En el pequeño restaurante pedimos fresas con nata y hablamos con el joven camarero. El camarero detesta Alemania y sueña con marcharse a América. «Hier ist nichts los.» Durante la temporada no tiene ni un momento libre y en invierno no gana un céntimo. Casi todos los chicos de Baabe son nazis. Dos de ellos vienen a veces al restaurante y discuten jovialmente de política con nosotros. También nos cuentan cómo hacen instrucción militar y ejercicios en orden abierto.
– Se están preparando ustedes para la guerra -dice Peter indignado. Aunque en realidad la política no le interesa en absoluto, en esas ocasiones acaba siempre acalorándose.
– Dispense usted -le contradice uno de los chicos-, pero se equivoca.
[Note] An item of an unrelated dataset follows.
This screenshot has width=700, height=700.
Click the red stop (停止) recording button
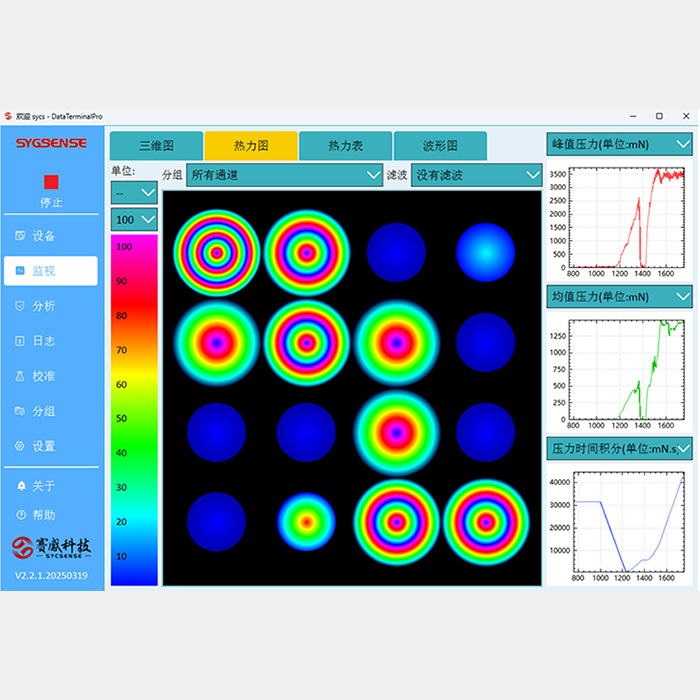tap(51, 183)

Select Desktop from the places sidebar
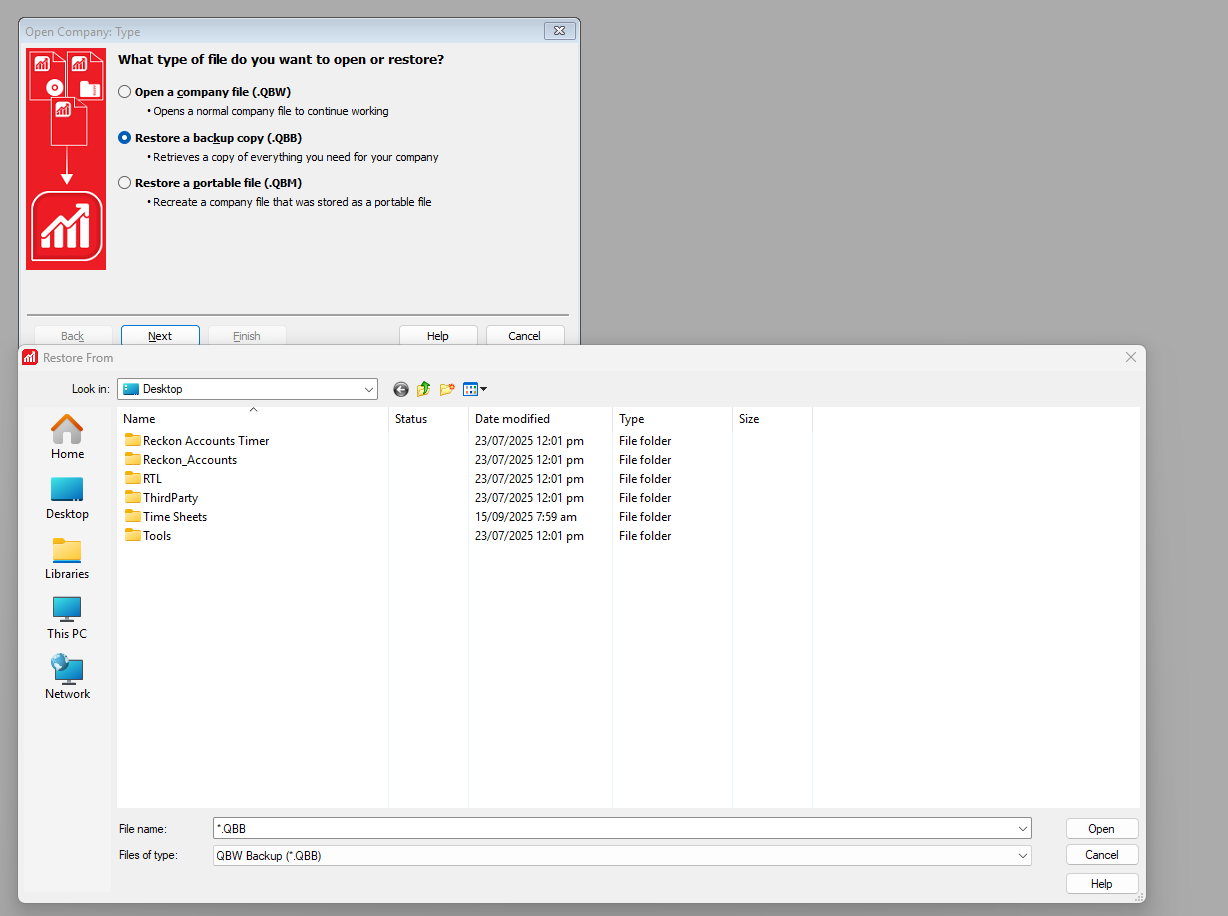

El Führer no quiere la guerra. Estamos por la paz con honor. De todos modos… -añade pensativamente, y se le ilumina la cara- la guerra puede ser hermosa, sabe usted. ¡Piense en los antiguos griegos!
– Los antiguos griegos -replico yo- no empleaban gases asfixiantes.
Los chicos desdeñan esas sutilezas. Uno de ellos responde altaneramente:
– Eso es una cuestión puramente técnica.
A las diez y media, como la mayoría de los habitantes del pueblo, bajamos a la estación a ver llegar el último tren. Generalmente viene vacío. Luego le vemos alejarse retumbando entre la oscuridad del bosque, pitando roncamente. Y por fin es lo bastante tarde y podemos emprender la vuelta. Esta vez cogemos por el camino. Al otro lado de los prados se ve la entrada luminosa del café de junto al lago, adonde Otto va a bailar.
– Las luces del infierno brillan más esta noche -dice siempre Peter.
Los celos le dan insomnio. Ha empezado a tomar pastillas para dormir pero dice que casi nunca le hacen efecto. Lo único que consigue es sentirse adormilado a la mañana siguiente, después del desayuno. A menudo se tumba a dormir en la playa una hora o dos.
Esta mañana hizo un día frío y desabrido y el mar estaba gris. Peter y yo alquilamos un bote, remamos hasta dejar atrás el muelle y luego nos dejamos llevar por la corriente, que nos alejaba de tierra poco a poco. Peter encendió un cigarrillo y dijo bruscamente:
– Me gustaría saber hasta cuándo puede durar esto… -Lo que tú quieras que dure, me figuro.
– Sí… No parece que nuestra relación pueda llegar más allá, ¿no crees? Supongo que no hay ninguna razón especial para que Otto y yo dejemos de comportarnos el uno con el otro exactamente igual que ahora…
Hizo una pausa y luego añadió:
– A no ser, claro, que yo deje de darle dinero.